Miss Josephine was continuing, “Now, I’m sure you remember Colonel and Mrs Howley, and you must have heard that Colonel Howley is now the US Commandant in Berlin”

“Of course!” Anna replied. How could she not have heard? She was amazed and thrilled to think that a man she had once given physical therapy to was now so important that he was often in the papers or on the radio. His wife had encouraged her to apply to the US Army Nursing Corps, and Anna was certain that the colonel had pulled strings to get her in.

“Well,” Miss Josephine continued, “it seems there is a terrible shortage of medical personnel in Berlin and Mrs Howley sent me a cable to ask if you would be interested in working as a nurse on an air ambulance. They thought of you because you speak German from working at that POW camp during the war.”

Anna was so astonished she could only stammer. “A flight nurse?” Ever since her army training near some Air Corps bases, she’d longed to fly. “With the army?”
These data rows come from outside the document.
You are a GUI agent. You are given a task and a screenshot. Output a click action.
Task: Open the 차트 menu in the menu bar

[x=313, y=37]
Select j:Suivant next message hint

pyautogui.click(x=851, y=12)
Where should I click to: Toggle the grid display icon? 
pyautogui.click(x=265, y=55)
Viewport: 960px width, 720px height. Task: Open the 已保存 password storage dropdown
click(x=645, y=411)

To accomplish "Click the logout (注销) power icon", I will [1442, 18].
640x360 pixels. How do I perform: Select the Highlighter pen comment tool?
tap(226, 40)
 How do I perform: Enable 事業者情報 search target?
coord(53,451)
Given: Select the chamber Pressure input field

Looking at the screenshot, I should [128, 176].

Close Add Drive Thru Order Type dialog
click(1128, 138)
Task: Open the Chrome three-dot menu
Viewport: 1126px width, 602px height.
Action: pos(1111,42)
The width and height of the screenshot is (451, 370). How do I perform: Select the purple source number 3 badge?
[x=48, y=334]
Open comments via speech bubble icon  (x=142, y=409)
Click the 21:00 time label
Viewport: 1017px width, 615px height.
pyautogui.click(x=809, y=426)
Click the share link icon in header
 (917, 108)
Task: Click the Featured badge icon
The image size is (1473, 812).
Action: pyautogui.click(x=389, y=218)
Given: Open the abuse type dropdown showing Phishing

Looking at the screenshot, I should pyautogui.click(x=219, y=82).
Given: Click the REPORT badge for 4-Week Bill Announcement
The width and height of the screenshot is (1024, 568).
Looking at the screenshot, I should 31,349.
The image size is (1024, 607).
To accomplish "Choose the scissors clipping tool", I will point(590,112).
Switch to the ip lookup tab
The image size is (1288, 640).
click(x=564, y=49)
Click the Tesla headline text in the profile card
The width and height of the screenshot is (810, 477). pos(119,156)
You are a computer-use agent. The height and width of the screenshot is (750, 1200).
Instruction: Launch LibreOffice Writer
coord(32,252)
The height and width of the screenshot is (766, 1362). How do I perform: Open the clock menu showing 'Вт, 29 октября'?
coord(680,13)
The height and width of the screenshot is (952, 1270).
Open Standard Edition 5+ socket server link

“No, I’m afraid not. Mrs Howley says it’s a private British company, but this is still an amazing opportunity for you. It comes at a perfect time, too — when there are so many unkind rumours floating around. Some ignorant folks think you’ve become uppity and — wrong as they are — they could harm you.” Miss Josephine leaned closer to deliver this message. She was, Anna sensed, just as worried as Aunt Flora.

Anna nodded. She had joined the Army Nursing Corps to get away from Georgia. She’d wanted to see more of the country, more of the whole world. She’d dreamed of being sent to a field hospital in Europe. Instead, they’d sent her to a POW camp in Arkansas. Convinced she’d been shunted off to the POW camp because of the colour of her skin, she’d protested. That earned her a reprimand and blotted her record so much that, even when she uncovered an escape plot among some of the prisoners, she’d been given no recognition or reward. Maybe the army was different now that President Truman had ended segregation, but she wasn’t sure. So, working for a private company might be better. She’d just never imagined there might be any other way to get to Europe — or to fly.  

How many hours had she stared up at the sky, watching those bright yellow training planes while she worked at that camp in Arkansas?

Miss Josephine brought her back to the present. “This is a once-in-a-lifetime opportunity, Anna. I hope you’ll have the courage to seize it.”

Anna opened her mouth to agree but stopped herself and looked towards Aunt Flora. The older woman had tears in her eyes, but her voice was firm. “Go, Anna. Go and see the world — not just for you but for me and your mother and all of us stuck here in Dodge County!”